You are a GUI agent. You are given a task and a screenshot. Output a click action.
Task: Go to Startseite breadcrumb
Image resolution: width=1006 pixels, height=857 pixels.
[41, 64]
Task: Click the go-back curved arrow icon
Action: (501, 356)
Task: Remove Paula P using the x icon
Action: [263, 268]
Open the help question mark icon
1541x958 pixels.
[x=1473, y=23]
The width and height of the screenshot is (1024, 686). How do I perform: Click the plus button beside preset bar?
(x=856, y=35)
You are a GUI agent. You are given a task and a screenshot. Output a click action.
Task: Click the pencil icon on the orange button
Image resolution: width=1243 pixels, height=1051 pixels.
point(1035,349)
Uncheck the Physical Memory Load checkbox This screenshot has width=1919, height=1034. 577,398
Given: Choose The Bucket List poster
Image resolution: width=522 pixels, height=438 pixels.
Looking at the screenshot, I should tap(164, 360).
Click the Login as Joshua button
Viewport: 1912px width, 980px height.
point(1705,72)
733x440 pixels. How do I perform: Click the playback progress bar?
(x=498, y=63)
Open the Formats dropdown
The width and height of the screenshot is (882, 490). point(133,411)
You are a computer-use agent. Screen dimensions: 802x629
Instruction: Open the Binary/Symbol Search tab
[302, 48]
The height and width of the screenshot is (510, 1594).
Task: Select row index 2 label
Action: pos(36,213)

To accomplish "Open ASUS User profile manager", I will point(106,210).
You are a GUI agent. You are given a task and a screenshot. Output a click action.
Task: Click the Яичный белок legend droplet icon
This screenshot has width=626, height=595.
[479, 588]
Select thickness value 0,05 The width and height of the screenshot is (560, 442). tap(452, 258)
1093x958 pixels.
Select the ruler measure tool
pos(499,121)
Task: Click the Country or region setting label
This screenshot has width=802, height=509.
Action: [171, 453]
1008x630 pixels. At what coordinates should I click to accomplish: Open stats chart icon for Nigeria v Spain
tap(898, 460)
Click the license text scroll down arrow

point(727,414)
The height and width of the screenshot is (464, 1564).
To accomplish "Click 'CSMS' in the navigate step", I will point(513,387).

● ● ● ●

Give back all of the data exactly, with every line intact.

_Expected output_
You are a GUI agent. You are given a task and a screenshot. Output a click action.
Task: Go to Startseite breadcrumb
Image resolution: width=1006 pixels, height=857 pixels.
[41, 64]
Task: Click the go-back curved arrow icon
Action: (501, 356)
Task: Remove Paula P using the x icon
Action: [263, 268]
Open the help question mark icon
1541x958 pixels.
[x=1473, y=23]
The width and height of the screenshot is (1024, 686). How do I perform: Click the plus button beside preset bar?
(x=856, y=35)
You are a GUI agent. You are given a task and a screenshot. Output a click action.
Task: Click the pencil icon on the orange button
Image resolution: width=1243 pixels, height=1051 pixels.
point(1035,349)
Uncheck the Physical Memory Load checkbox This screenshot has width=1919, height=1034. 577,398
Given: Choose The Bucket List poster
Image resolution: width=522 pixels, height=438 pixels.
Looking at the screenshot, I should tap(164, 360).
Click the Login as Joshua button
Viewport: 1912px width, 980px height.
point(1705,72)
733x440 pixels. How do I perform: Click the playback progress bar?
(x=498, y=63)
Open the Formats dropdown
The width and height of the screenshot is (882, 490). point(133,411)
You are a computer-use agent. Screen dimensions: 802x629
Instruction: Open the Binary/Symbol Search tab
[302, 48]
The height and width of the screenshot is (510, 1594).
Task: Select row index 2 label
Action: pos(36,213)

To accomplish "Open ASUS User profile manager", I will point(106,210).
You are a GUI agent. You are given a task and a screenshot. Output a click action.
Task: Click the Яичный белок legend droplet icon
This screenshot has width=626, height=595.
[479, 588]
Select thickness value 0,05 The width and height of the screenshot is (560, 442). tap(452, 258)
1093x958 pixels.
Select the ruler measure tool
pos(499,121)
Task: Click the Country or region setting label
This screenshot has width=802, height=509.
Action: [171, 453]
1008x630 pixels. At what coordinates should I click to accomplish: Open stats chart icon for Nigeria v Spain
tap(898, 460)
Click the license text scroll down arrow

point(727,414)
The height and width of the screenshot is (464, 1564).
To accomplish "Click 'CSMS' in the navigate step", I will point(513,387).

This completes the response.